*** SELECTED TEXT

The Joint Admission and Matriculation Board (JAMB) was established to ensure uniform standard in the conduct of matriculation examination and the placement of suitably qualified candidates into the nation’s tertiary institutions.
Fabian Benjamin, head of public affairs and protocol of JAMB, said the board did not and had never determined any uniform national UTME cut-off marks for any tertiary institution.
He said: “The lucid process of admission, which the former president of the Academic Staff Union of University, Nasir Fagge, expounded and which was published in Premium Times, is the exact process being followed in the conduct of admission exercise to tertiary institutions.
“This process has even been improved upon with the elimination of human interference through its full automation with the introduction of the Central Admissions Processing System. For the purpose of emphasis, the board conducts the UTME and hands over the results to institutions for the conduct of admissions.”
Fagge had earlier reiterated the need for a review of the law establishing JAMB. According to him, the idea of allowing the examination body to decide general cut-off marks for the country’s tertiary institution must be jettisoned, if the system is to achieve its mandate.
In line with this call, JAMB cut-off marks are determined by the heads of tertiary institutions across the country. They would normally hold a policy meeting that is chaired by the minister of education every year to decide the minimum cut-off marks for the academic year.
At this meeting, the admission guidelines, which include recommendations from individual institutions and their preferred minimum admission scores, are presented and deliberated upon, and this invariably means that it is not JAMB that decides the cut-off marks.
However, before the meeting, for instance, more than 50 percent of the universities would have submitted in writing their minimum scores of 200 and above to the board for presentation to the meeting for the purpose of deliberation.
The same applied to the other tiers of tertiary institutions.
Read also: Reps to probe JAMB over multiple administrative charges imposed on UTME candidates
The implication of this process is that no institution will be able to admit any candidate with any score below what they had submitted as their minimum score.
According to Kayode Soremekun, a former vice-chancellor at the Federal University of Ado-Ekiti, there is a general dimension to the issue of pegging admission cut-off marks, and there is also the particularistic dimension.
“Cut off point also relates to the type of institution; there are also issues which relate to demand and supply as regards the status of the various institutions. The demand and supply factor is also relevant in terms of courses. Medicine for instance attracts a very high cut-off point in most universities,” he said.

******
*** EXTRACTED ENTRIES

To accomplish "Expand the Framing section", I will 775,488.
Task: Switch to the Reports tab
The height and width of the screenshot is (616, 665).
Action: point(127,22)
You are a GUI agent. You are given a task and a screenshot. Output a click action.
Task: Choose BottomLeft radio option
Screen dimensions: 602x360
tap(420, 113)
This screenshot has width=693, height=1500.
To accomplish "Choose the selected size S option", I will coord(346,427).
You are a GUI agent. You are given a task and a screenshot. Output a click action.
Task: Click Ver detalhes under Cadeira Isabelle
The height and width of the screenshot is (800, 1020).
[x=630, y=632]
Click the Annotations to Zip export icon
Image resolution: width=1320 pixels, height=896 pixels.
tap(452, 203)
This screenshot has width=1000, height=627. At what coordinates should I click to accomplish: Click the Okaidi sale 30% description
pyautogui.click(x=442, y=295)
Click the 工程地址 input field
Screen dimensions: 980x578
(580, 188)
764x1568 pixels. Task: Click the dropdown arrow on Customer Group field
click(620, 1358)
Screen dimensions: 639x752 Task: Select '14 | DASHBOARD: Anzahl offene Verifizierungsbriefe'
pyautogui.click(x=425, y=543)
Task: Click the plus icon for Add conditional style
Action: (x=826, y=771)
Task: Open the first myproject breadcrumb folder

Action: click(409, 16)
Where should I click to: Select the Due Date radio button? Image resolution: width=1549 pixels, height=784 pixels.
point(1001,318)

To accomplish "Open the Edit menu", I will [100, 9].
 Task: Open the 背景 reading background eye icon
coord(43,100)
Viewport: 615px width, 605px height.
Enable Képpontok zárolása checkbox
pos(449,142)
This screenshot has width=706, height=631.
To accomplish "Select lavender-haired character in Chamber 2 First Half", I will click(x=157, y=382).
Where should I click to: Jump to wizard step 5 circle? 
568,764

******

- _ACTIONS TO TAKE_
1. Answer these from the text on JAMB cut-off marks:
(a) What position does Fabian Benjamin hold at JAMB?
(b) Who chairs the yearly policy meeting that decides the minimum cut-off marks?
(c) Which course does Kayode Soremekun say attracts a very high cut-off point in most universities?
2. Continue the text on JAMB cut-off marks from its final sentence.

- _ANSWERS TO THE PROBLEMS_
1.
(a) Head of public affairs and protocol.
(b) The minister of education.
(c) Medicine.

2.
There are basically three categories considered in pegging the cut-off marks, which are university, polytechnics, and College of Education. There are varying cut-off points for these institutions with the universities attracting the highest cut-off points in the above category.
There is also variety regarding the private universities. The hot cakes among the private universities category are Covenant University, Afe Babalola University, Babcock, to some extent Bowen, and Igbinedion which are usually fully subscribed.
So they can afford to have relatively high cut-off points. The others are usually struggling in terms of attracting students.
The parameters for admission into tertiary institutions are Post-UTME/Post-A/L qualifications screening test score; O/L grade score; and in some cases, physical test (such as applicable in the Nigerian Defence Academy/Police Academy).
Hence, it is the score from all these segments that are added together to have an eventual ranking table or “cut-off” score.
The role of the JAMB in all these is to ensure that the goalpost is not shifted in the middle of the game.
Furthermore, in most cases, the UTME score is not the sole determinant of the placement of candidates into tertiary institutions.
Besides, each institution is meant to determine and submit to JAMB its minimum UTME score after analysing the UTME scores of its applicants against its available quota.
As such, the undue attention to the so-called national minimum UTME score is a major conception of many ill-informed candidates who assumed that they have finally attained the benchmark having achieved the so-called minimum national score or “cut-off point’ for admission.
Moreover, the decisions at the annual policy meeting on admission do not in any way imply reducing the minimum prescriptions emanating from the institutions, except in a few situations where these institutions had submitted minimum UTME scores that fell below what the policy meeting considered as the acceptable minimum score.